EXTRACTED MATERIAL:
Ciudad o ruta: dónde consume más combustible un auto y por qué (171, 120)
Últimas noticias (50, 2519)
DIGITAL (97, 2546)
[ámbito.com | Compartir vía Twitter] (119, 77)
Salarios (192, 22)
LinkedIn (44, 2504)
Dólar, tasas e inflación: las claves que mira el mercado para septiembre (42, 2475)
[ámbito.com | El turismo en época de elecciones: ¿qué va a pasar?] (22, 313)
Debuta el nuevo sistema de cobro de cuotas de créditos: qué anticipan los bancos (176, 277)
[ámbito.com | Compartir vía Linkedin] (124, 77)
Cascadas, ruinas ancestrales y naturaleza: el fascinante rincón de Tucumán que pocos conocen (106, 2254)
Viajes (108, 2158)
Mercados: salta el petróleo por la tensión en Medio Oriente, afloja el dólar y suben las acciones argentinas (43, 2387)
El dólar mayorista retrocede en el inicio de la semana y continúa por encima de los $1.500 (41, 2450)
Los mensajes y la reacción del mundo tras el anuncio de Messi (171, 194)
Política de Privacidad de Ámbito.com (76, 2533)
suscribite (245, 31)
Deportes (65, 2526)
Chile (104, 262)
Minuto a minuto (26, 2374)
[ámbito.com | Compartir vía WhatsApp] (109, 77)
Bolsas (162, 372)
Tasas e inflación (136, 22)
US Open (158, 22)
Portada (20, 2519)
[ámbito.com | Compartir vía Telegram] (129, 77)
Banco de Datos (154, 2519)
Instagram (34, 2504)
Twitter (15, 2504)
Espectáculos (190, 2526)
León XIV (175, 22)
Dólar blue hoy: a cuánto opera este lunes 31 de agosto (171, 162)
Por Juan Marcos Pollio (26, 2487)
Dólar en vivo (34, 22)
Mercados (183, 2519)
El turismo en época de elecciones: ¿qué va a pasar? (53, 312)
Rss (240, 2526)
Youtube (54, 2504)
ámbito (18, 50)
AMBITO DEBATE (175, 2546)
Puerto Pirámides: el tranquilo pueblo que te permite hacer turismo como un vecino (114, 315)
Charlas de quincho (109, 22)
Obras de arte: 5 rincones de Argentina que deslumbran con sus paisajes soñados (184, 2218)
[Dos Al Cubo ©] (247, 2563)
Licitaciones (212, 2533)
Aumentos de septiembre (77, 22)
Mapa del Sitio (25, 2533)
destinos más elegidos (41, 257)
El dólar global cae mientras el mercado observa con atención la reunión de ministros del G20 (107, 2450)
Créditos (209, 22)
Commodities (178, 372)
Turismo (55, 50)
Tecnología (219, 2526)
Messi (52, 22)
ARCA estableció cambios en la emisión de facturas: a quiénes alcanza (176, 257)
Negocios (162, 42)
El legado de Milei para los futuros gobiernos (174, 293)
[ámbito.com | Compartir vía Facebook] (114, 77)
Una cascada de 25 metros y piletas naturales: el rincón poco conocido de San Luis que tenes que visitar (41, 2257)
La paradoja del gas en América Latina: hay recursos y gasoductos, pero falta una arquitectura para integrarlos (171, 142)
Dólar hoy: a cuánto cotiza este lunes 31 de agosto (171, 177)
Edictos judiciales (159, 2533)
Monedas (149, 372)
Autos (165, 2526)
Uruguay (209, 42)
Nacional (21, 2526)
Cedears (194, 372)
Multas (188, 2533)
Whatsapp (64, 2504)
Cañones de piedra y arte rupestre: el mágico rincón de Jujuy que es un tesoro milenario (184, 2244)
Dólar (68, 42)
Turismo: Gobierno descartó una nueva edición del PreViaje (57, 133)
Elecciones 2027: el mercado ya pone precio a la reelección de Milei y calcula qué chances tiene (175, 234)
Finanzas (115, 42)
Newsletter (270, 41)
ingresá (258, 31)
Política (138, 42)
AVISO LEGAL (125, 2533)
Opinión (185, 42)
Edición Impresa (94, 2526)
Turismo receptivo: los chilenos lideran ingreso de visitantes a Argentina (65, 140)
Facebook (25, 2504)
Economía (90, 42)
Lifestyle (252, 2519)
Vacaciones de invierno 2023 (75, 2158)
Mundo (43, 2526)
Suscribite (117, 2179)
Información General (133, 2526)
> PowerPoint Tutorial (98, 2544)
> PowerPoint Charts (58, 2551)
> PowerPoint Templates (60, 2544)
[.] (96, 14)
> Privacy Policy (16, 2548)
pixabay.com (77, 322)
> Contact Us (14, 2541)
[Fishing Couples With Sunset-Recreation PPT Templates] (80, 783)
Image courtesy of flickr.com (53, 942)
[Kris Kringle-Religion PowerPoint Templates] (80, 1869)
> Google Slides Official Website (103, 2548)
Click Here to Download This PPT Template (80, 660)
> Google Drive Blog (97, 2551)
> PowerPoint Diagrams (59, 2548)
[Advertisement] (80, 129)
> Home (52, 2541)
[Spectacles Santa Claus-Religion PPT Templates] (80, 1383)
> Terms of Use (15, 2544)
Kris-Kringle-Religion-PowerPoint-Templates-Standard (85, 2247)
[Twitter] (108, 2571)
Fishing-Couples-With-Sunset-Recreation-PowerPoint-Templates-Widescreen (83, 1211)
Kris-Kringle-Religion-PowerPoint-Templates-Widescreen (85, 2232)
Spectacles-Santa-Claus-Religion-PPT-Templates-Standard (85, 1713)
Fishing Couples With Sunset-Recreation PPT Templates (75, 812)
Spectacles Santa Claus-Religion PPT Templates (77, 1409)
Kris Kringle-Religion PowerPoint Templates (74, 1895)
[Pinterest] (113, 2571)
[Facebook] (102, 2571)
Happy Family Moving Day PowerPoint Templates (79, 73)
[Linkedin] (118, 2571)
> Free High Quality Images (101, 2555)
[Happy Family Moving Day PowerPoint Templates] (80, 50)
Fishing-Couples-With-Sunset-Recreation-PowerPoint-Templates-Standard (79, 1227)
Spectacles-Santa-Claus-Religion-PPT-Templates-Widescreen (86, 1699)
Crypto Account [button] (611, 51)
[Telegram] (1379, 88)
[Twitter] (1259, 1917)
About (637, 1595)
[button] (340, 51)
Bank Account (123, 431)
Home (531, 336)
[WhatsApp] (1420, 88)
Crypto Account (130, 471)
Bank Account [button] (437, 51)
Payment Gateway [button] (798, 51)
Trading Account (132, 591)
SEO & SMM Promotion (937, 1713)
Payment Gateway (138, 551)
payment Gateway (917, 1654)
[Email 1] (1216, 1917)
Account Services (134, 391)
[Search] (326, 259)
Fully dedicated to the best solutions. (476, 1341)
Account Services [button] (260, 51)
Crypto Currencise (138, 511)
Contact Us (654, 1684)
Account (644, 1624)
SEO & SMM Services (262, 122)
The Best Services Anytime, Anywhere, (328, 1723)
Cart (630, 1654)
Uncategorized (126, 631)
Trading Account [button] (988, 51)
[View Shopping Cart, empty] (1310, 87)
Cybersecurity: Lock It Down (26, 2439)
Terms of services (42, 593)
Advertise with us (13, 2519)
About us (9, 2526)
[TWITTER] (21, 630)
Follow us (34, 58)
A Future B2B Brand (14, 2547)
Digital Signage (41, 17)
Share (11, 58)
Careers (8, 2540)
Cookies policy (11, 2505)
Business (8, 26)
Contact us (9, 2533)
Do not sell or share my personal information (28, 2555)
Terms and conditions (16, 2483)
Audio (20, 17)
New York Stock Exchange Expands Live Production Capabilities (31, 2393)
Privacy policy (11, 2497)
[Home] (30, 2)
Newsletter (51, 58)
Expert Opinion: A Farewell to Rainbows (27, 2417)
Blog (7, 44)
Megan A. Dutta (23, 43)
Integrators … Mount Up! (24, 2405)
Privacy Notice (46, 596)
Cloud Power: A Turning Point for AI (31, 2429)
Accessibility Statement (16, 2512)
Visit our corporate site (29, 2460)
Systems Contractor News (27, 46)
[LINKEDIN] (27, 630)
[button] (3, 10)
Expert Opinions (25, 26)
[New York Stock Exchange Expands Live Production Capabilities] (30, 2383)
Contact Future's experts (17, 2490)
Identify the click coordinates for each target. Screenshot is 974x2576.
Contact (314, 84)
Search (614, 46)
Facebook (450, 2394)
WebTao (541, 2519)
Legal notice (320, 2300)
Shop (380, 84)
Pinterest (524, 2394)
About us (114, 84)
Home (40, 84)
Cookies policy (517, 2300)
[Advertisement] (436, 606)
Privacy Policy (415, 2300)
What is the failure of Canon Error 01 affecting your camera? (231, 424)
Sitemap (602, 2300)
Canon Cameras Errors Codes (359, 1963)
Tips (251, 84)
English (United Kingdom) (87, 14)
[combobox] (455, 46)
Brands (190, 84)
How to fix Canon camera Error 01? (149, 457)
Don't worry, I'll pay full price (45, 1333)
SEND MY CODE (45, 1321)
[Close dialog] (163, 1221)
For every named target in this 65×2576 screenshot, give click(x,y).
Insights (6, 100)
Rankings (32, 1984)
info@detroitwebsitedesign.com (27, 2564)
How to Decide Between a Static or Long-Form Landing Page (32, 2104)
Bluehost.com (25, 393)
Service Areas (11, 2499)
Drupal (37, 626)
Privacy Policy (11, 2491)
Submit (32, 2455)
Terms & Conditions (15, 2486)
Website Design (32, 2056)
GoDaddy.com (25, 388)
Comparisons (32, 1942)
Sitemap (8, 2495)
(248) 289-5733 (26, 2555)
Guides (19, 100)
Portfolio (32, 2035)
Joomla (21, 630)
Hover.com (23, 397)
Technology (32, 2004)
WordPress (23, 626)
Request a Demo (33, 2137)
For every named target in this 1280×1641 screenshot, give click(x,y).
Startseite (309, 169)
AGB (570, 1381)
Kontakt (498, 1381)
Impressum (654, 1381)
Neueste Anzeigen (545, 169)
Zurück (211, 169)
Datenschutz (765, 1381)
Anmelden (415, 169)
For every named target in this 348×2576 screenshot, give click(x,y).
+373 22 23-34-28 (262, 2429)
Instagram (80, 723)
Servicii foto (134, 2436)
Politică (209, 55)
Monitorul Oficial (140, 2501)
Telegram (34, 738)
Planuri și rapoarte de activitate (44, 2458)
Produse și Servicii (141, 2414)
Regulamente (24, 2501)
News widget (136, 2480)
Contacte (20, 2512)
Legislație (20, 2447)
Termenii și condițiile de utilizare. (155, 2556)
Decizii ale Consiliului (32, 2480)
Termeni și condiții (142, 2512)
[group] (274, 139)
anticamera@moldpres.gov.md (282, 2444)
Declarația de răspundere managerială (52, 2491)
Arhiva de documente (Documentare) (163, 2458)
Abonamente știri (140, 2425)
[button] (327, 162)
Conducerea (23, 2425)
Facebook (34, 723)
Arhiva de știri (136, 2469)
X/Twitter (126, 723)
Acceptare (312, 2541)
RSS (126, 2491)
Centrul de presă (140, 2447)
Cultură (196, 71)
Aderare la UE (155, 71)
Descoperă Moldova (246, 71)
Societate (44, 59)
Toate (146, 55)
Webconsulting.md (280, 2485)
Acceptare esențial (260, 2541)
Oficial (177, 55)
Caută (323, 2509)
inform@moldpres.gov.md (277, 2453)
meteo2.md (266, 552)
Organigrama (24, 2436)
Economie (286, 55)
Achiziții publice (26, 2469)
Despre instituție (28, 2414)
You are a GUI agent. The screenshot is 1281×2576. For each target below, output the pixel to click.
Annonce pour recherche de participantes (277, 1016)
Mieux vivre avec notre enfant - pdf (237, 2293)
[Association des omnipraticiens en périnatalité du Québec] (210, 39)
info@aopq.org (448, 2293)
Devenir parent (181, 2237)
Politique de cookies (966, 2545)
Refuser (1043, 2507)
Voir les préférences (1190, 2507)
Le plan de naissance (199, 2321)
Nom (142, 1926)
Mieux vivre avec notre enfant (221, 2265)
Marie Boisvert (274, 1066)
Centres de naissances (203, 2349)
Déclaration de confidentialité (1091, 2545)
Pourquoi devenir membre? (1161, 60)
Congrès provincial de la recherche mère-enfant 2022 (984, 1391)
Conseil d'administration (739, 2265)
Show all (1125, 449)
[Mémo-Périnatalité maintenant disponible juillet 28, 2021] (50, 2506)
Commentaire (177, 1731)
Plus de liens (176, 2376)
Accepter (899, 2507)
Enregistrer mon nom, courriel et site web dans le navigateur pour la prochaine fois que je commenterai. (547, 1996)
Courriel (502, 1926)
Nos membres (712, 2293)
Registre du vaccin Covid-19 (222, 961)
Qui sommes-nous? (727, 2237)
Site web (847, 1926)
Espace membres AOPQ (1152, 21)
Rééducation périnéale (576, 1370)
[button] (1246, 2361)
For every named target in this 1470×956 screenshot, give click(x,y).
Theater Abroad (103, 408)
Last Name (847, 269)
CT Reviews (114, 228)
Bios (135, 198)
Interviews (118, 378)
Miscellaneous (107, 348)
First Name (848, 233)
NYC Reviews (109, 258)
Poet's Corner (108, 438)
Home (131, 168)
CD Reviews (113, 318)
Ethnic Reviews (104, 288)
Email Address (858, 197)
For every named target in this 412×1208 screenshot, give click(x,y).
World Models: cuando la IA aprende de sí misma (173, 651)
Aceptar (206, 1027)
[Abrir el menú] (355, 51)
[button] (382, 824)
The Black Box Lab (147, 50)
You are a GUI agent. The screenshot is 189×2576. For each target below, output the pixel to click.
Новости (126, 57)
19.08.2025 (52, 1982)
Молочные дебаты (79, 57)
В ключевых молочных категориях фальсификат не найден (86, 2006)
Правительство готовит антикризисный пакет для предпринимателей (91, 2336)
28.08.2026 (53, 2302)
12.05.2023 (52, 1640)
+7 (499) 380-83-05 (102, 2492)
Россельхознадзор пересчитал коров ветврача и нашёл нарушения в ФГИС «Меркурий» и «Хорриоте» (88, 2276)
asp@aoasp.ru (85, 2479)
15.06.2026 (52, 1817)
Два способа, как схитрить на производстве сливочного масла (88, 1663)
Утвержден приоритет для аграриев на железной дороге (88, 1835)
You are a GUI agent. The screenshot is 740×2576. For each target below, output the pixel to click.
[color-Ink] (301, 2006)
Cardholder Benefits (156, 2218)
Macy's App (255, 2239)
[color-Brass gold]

PROBLEM TO WORK ON: Output exactly the lines of the records from the first through the one bearing "Mercados (183, 2519)", both ends included.

TASK ANSWER:
Ciudad o ruta: dónde consume más combustible un auto y por qué (171, 120)
Últimas noticias (50, 2519)
DIGITAL (97, 2546)
[ámbito.com | Compartir vía Twitter] (119, 77)
Salarios (192, 22)
LinkedIn (44, 2504)
Dólar, tasas e inflación: las claves que mira el mercado para septiembre (42, 2475)
[ámbito.com | El turismo en época de elecciones: ¿qué va a pasar?] (22, 313)
Debuta el nuevo sistema de cobro de cuotas de créditos: qué anticipan los bancos (176, 277)
[ámbito.com | Compartir vía Linkedin] (124, 77)
Cascadas, ruinas ancestrales y naturaleza: el fascinante rincón de Tucumán que pocos conocen (106, 2254)
Viajes (108, 2158)
Mercados: salta el petróleo por la tensión en Medio Oriente, afloja el dólar y suben las acciones argentinas (43, 2387)
El dólar mayorista retrocede en el inicio de la semana y continúa por encima de los $1.500 (41, 2450)
Los mensajes y la reacción del mundo tras el anuncio de Messi (171, 194)
Política de Privacidad de Ámbito.com (76, 2533)
suscribite (245, 31)
Deportes (65, 2526)
Chile (104, 262)
Minuto a minuto (26, 2374)
[ámbito.com | Compartir vía WhatsApp] (109, 77)
Bolsas (162, 372)
Tasas e inflación (136, 22)
US Open (158, 22)
Portada (20, 2519)
[ámbito.com | Compartir vía Telegram] (129, 77)
Banco de Datos (154, 2519)
Instagram (34, 2504)
Twitter (15, 2504)
Espectáculos (190, 2526)
León XIV (175, 22)
Dólar blue hoy: a cuánto opera este lunes 31 de agosto (171, 162)
Por Juan Marcos Pollio (26, 2487)
Dólar en vivo (34, 22)
Mercados (183, 2519)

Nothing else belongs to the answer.